The solution doesn't state much better, it says:
"If you look at a function near a point where it crosses the axis, and
if the function has a non-zero slope there (so f'(c) =/= 0, where
=/= means "is not equal to"), then the graph will look like
\ /
/ \ /
------/----- , so g(x) = |f(x)| looks like ---------- ,
/
because taking the absolute value reflects or folds the part of the
graph below the x-axis up into the part above the axis. That
intuitively explains why f'(c) must = 0 in order for |f(x)| to be
differentiable at c. You should be able to see that, in that case,
the derivative of g at c, g'(c), should also be 0, so we expect L=0."

And goes on by showing that positive derivative ought to mean that because of the definition of the derivative and that the 'folding' will flip the sign for one side of the limit.
I was trying to say the same thing..

I feel that I have used the same argument, but if you feel it is unclear or inaccurate.. Well, I can't blame you =)

Answer 12

Here attached is an explanation of what is going on
@ganeshie8 @pitamar @Loser66

Answer 13

@eliassaab That is a nice solution, but I still think that the argument is the same.
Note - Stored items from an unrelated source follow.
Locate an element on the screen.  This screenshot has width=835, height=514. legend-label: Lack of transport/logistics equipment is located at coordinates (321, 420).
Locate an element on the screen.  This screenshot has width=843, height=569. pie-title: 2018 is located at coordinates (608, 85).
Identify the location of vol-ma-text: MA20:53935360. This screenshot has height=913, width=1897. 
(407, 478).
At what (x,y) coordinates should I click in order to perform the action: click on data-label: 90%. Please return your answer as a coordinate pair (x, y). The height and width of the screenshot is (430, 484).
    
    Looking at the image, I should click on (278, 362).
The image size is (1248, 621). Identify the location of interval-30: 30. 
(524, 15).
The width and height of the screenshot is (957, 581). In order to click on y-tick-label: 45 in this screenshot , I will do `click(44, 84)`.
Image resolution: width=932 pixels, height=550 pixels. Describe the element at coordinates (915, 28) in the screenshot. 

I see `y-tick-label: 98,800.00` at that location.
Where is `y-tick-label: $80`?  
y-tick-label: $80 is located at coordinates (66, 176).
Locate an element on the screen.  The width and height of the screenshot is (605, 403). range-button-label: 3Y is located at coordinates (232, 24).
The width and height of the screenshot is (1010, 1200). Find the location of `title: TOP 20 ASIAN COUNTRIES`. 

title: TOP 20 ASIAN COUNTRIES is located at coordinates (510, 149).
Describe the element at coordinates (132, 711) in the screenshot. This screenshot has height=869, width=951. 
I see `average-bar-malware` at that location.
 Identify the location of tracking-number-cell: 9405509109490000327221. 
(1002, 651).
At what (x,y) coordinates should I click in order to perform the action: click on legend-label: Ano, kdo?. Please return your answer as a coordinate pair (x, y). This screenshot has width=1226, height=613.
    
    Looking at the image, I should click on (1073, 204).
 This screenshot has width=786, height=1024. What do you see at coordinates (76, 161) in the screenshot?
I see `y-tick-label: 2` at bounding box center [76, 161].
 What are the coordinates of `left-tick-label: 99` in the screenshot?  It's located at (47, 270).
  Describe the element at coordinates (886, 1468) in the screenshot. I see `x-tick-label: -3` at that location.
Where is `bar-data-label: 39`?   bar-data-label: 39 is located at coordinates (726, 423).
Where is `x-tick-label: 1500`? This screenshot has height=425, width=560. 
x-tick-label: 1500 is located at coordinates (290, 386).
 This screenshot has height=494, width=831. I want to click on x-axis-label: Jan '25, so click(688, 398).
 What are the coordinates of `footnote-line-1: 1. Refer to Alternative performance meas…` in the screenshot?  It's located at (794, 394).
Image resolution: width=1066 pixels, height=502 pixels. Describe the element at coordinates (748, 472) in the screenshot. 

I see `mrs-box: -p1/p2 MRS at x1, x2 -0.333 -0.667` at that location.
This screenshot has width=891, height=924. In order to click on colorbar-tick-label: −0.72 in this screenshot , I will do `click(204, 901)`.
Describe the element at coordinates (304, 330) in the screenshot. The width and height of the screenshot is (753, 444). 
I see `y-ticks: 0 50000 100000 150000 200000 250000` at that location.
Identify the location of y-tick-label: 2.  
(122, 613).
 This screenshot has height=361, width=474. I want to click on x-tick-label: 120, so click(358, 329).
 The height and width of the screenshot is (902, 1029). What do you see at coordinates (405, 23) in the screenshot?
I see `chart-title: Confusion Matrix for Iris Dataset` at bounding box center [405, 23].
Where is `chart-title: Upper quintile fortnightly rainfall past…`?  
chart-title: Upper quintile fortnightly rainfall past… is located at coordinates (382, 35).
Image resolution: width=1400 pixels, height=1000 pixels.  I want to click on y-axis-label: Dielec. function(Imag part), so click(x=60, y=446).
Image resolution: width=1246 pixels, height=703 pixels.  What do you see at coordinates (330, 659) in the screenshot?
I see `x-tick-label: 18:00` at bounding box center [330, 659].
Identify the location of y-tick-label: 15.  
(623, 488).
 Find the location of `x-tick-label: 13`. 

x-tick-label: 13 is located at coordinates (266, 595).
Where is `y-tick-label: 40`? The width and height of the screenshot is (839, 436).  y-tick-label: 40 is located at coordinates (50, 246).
One way or another they all say exactly the same thing =|

Answer 14

Agree 100% pitamar

Answer 15

I found out the other way to prove it.
suppose f'(c) =0 , \(f'(c) = lim_{h\rightarrow 0}\dfrac{f(c+h)-f(c)}{h}=0\)
that is for \(|x-c|<\delta\)
\(|\dfrac{f(c+h)-f(c)}{h}|<\varepsilon\)
but the left hand side
\(|\dfrac{f(c+h)|-|f(c)|}{h}\leq|\dfrac{f(c+h)-f(c)}{h}|<\varepsilon\)
the far left is lim of |f(x)| when x --> c, that shows that limit exists and hence |f(x)| differentiable.

Answer 16

Do not forget that f(c)=0 . You also need to prove the other direction.